**DIRECTIONS FOR THIS TASK**
Each entry needs to be restated exactly as written.

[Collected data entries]
######

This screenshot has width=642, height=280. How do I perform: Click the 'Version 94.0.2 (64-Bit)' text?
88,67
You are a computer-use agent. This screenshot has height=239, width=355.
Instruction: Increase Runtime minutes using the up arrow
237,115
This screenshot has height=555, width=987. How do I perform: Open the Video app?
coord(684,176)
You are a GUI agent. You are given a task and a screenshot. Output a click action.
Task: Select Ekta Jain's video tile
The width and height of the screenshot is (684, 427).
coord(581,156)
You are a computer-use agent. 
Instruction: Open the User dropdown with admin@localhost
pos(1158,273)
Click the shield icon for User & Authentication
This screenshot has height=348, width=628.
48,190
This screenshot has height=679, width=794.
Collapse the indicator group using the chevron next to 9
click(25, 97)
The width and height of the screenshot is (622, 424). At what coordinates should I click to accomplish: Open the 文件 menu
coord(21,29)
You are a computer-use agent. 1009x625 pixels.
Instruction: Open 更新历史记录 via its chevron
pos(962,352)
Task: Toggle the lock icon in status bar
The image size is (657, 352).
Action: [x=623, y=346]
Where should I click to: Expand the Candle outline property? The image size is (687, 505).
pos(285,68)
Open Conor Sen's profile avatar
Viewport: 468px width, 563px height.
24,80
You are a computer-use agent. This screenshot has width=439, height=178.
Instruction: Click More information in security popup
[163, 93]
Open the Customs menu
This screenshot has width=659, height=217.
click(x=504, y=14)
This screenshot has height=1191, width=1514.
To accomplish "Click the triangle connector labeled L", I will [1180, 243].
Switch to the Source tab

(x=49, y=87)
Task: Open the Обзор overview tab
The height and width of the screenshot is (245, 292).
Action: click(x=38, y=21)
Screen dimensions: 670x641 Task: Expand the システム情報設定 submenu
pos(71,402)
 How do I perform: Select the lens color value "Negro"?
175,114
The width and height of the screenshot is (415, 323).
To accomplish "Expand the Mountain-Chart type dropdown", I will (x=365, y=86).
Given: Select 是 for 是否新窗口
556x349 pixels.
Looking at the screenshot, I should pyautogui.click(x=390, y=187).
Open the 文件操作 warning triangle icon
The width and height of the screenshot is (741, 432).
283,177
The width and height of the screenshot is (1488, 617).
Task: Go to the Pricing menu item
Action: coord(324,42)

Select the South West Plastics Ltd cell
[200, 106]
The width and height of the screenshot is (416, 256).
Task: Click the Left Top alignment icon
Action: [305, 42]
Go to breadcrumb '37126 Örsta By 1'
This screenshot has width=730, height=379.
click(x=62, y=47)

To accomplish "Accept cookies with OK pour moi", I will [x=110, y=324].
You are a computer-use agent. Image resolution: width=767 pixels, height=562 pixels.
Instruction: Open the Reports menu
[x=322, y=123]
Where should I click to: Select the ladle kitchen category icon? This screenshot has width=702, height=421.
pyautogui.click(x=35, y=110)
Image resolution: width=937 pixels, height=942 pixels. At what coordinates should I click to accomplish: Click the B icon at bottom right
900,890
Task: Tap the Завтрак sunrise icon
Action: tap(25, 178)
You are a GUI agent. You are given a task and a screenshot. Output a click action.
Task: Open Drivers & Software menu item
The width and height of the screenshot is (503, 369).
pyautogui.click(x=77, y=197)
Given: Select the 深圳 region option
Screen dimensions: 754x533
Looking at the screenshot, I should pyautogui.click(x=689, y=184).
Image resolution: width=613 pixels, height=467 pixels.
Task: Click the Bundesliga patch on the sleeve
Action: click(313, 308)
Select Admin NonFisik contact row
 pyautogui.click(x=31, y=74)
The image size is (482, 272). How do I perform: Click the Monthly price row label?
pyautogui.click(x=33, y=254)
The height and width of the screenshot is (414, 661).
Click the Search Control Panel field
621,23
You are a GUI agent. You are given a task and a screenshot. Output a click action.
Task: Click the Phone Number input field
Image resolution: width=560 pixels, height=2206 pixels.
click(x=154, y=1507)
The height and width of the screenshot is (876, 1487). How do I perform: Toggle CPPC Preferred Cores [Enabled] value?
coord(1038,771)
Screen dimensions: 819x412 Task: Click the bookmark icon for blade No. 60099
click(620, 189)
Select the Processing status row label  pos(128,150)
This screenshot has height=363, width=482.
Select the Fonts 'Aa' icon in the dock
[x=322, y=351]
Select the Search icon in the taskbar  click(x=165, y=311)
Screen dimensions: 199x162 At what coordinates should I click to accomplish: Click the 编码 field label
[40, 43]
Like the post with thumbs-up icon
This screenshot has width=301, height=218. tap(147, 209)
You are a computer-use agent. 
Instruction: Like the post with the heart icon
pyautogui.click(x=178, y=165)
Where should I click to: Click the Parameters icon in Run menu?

######

**WRITTEN REPLY**
This screenshot has width=642, height=280. How do I perform: Click the 'Version 94.0.2 (64-Bit)' text?
88,67
You are a computer-use agent. This screenshot has height=239, width=355.
Instruction: Increase Runtime minutes using the up arrow
237,115
This screenshot has height=555, width=987. How do I perform: Open the Video app?
coord(684,176)
You are a GUI agent. You are given a task and a screenshot. Output a click action.
Task: Select Ekta Jain's video tile
The width and height of the screenshot is (684, 427).
coord(581,156)
You are a computer-use agent. 
Instruction: Open the User dropdown with admin@localhost
pos(1158,273)
Click the shield icon for User & Authentication
This screenshot has height=348, width=628.
48,190
This screenshot has height=679, width=794.
Collapse the indicator group using the chevron next to 9
click(25, 97)
The width and height of the screenshot is (622, 424). At what coordinates should I click to accomplish: Open the 文件 menu
coord(21,29)
You are a computer-use agent. 1009x625 pixels.
Instruction: Open 更新历史记录 via its chevron
pos(962,352)
Task: Toggle the lock icon in status bar
The image size is (657, 352).
Action: [x=623, y=346]
Where should I click to: Expand the Candle outline property? The image size is (687, 505).
pos(285,68)
Open Conor Sen's profile avatar
Viewport: 468px width, 563px height.
24,80
You are a computer-use agent. This screenshot has width=439, height=178.
Instruction: Click More information in security popup
[163, 93]
Open the Customs menu
This screenshot has width=659, height=217.
click(x=504, y=14)
This screenshot has height=1191, width=1514.
To accomplish "Click the triangle connector labeled L", I will [1180, 243].
Switch to the Source tab

(x=49, y=87)
Task: Open the Обзор overview tab
The height and width of the screenshot is (245, 292).
Action: click(x=38, y=21)
Screen dimensions: 670x641 Task: Expand the システム情報設定 submenu
pos(71,402)
 How do I perform: Select the lens color value "Negro"?
175,114
The width and height of the screenshot is (415, 323).
To accomplish "Expand the Mountain-Chart type dropdown", I will (x=365, y=86).
Given: Select 是 for 是否新窗口
556x349 pixels.
Looking at the screenshot, I should pyautogui.click(x=390, y=187).
Open the 文件操作 warning triangle icon
The width and height of the screenshot is (741, 432).
283,177
The width and height of the screenshot is (1488, 617).
Task: Go to the Pricing menu item
Action: coord(324,42)

Select the South West Plastics Ltd cell
[200, 106]
The width and height of the screenshot is (416, 256).
Task: Click the Left Top alignment icon
Action: [305, 42]
Go to breadcrumb '37126 Örsta By 1'
This screenshot has width=730, height=379.
click(x=62, y=47)

To accomplish "Accept cookies with OK pour moi", I will [x=110, y=324].
You are a computer-use agent. Image resolution: width=767 pixels, height=562 pixels.
Instruction: Open the Reports menu
[x=322, y=123]
Where should I click to: Select the ladle kitchen category icon? This screenshot has width=702, height=421.
pyautogui.click(x=35, y=110)
Image resolution: width=937 pixels, height=942 pixels. At what coordinates should I click to accomplish: Click the B icon at bottom right
900,890
Task: Tap the Завтрак sunrise icon
Action: tap(25, 178)
You are a GUI agent. You are given a task and a screenshot. Output a click action.
Task: Open Drivers & Software menu item
The width and height of the screenshot is (503, 369).
pyautogui.click(x=77, y=197)
Given: Select the 深圳 region option
Screen dimensions: 754x533
Looking at the screenshot, I should pyautogui.click(x=689, y=184).
Image resolution: width=613 pixels, height=467 pixels.
Task: Click the Bundesliga patch on the sleeve
Action: click(313, 308)
Select Admin NonFisik contact row
 pyautogui.click(x=31, y=74)
The image size is (482, 272). How do I perform: Click the Monthly price row label?
pyautogui.click(x=33, y=254)
The height and width of the screenshot is (414, 661).
Click the Search Control Panel field
621,23
You are a GUI agent. You are given a task and a screenshot. Output a click action.
Task: Click the Phone Number input field
Image resolution: width=560 pixels, height=2206 pixels.
click(x=154, y=1507)
The height and width of the screenshot is (876, 1487). How do I perform: Toggle CPPC Preferred Cores [Enabled] value?
coord(1038,771)
Screen dimensions: 819x412 Task: Click the bookmark icon for blade No. 60099
click(620, 189)
Select the Processing status row label  pos(128,150)
This screenshot has height=363, width=482.
Select the Fonts 'Aa' icon in the dock
[x=322, y=351]
Select the Search icon in the taskbar  click(x=165, y=311)
Screen dimensions: 199x162 At what coordinates should I click to accomplish: Click the 编码 field label
[40, 43]
Like the post with thumbs-up icon
This screenshot has width=301, height=218. tap(147, 209)
You are a computer-use agent. 
Instruction: Like the post with the heart icon
pyautogui.click(x=178, y=165)
Where should I click to: Click the Parameters icon in Run menu?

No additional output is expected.